Paul A. Wilks, Jr., died Saturday, October 11, 2008, at Dartmouth–Hitchcock Center in Lebanon, New Hampshire, after a brief illness. He was 85 and lived an active and productive life until the end.
Mr. Wilks was born on June 16, 1923, in Springfield, Massachusetts. He was the son of the late Paul A. Wilks and Ethyl Libby Wilks and the husband of the late Laura Parsons Wilks.

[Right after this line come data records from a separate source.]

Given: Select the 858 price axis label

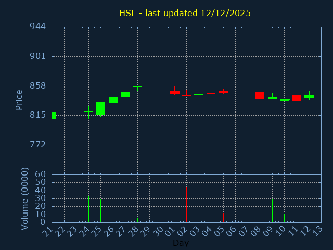Looking at the screenshot, I should [37, 86].
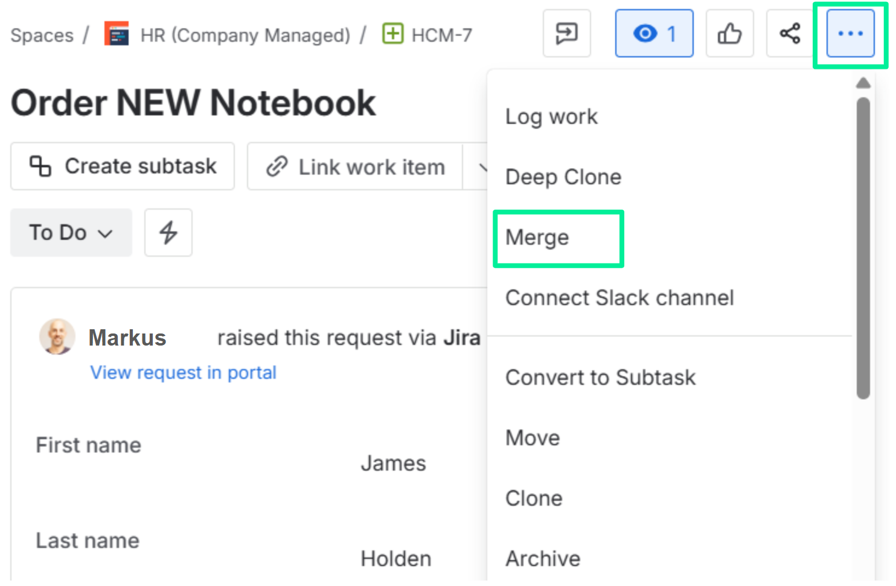896x586 pixels.
Task: Click Markus's profile avatar
Action: 57,336
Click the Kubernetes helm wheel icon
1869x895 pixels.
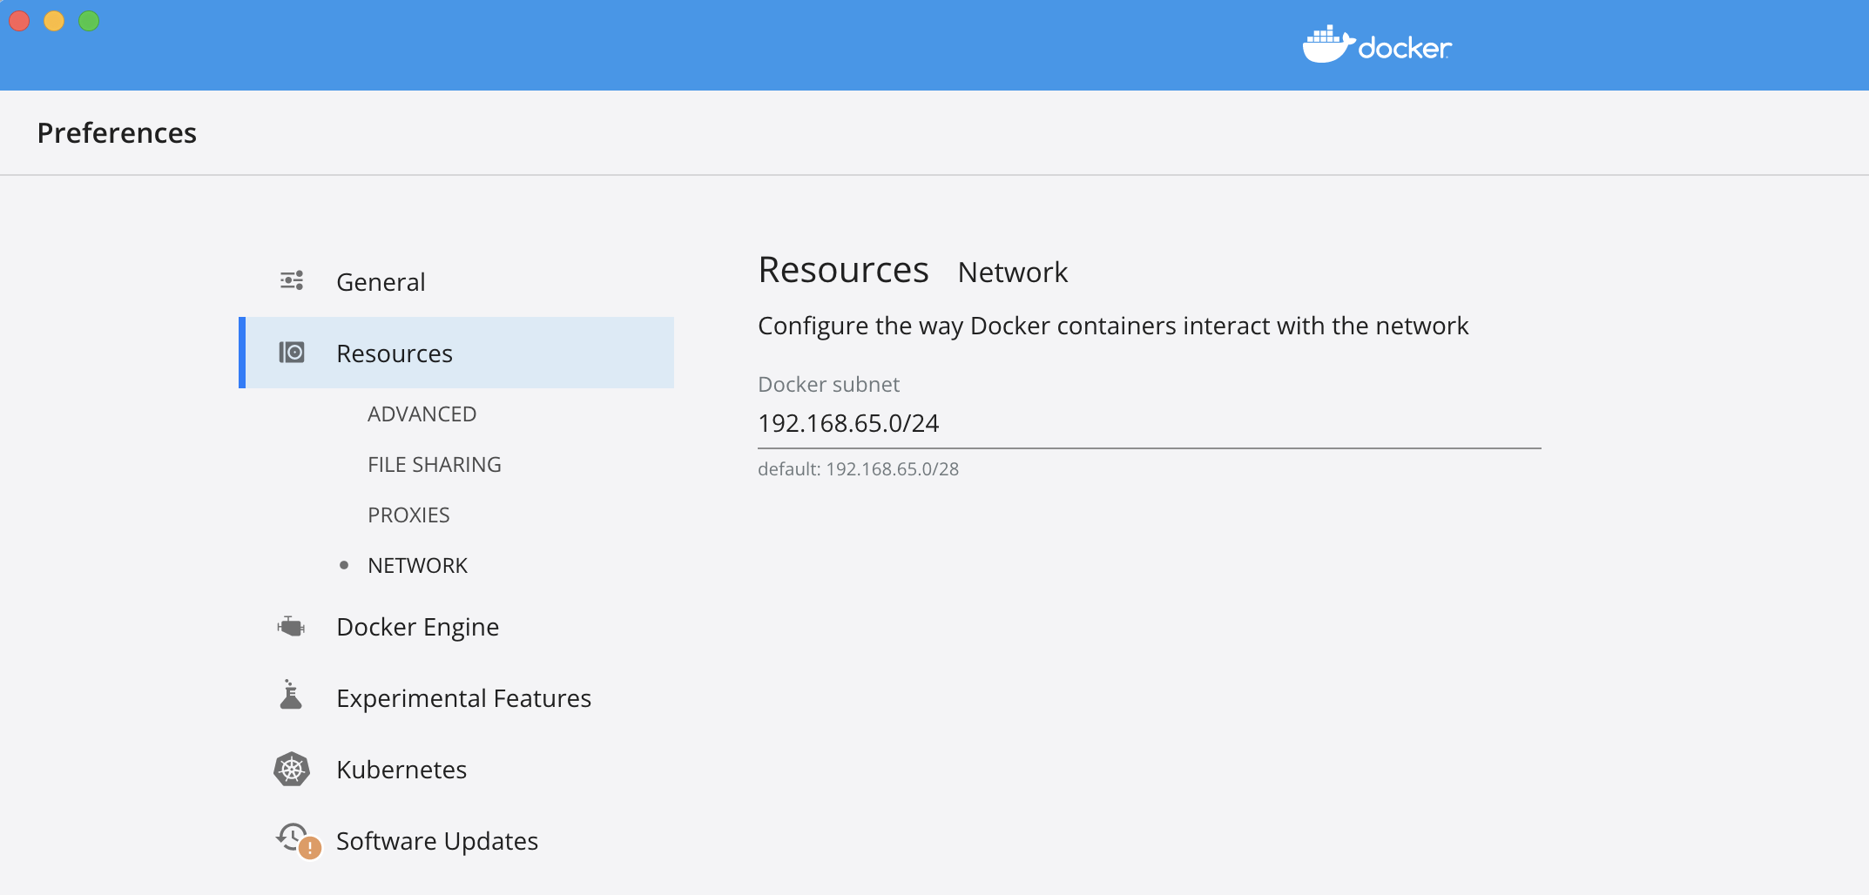tap(292, 770)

He graduated Harvard University in 1944 with a BS degree in Engineering and Joined the Perkin–Elmer Corporation in Norwalk, Connecticut, that same year. Mr. Wilks helped create Perkin–Elmer's analytical instrument division and the development and introduction of their first infrared (IR) spectrophotometer. After several years, he left Perkin–Elmer to start his own IR sampling handling equipment company - Connecticut Instrument Company - which he later sold to Barnes Engineering. Since that first company, he has founded 4 additional companies - all specializing in instruments and accessories based on IR spectroscopy. Until his death, Mr. Wilks played an active role in managing his latest two companies - Wilks Enterprise, Inc., founded in 1995 and located in S. Norwalk, Connecticut, and specializing in analyzers for such applications as determining oil/grease in water and biofuels measurements, and his latest business venture - Wilks QC, Inc., founded in 2006 and located in Bradenton, Florida, which has developed an instrument for the soft drink industry to measure Brix and Carbon Dioxide.
Over a career spanning more than six decades, Mr. Wilks introduced many innovative products to the IR analysis marketplace. He held numerous patents on IR instrumentation and sample handling techniques and published a long list of articles and technical papers on IR technology. Mr. Wilks served on the advisory board of Spectroscopy magazine, and he was the recipient of many awards for his contributions to the field of IR spectroscopy, including the Williams–Wright Award from The Coblentz Society, of which he was a founding member; the 2004 Pittcon Heritage Award from the Chemical Heritage Foundation, and the Gold Metal Award from the NY Section of the Society of Applied Spectroscopy.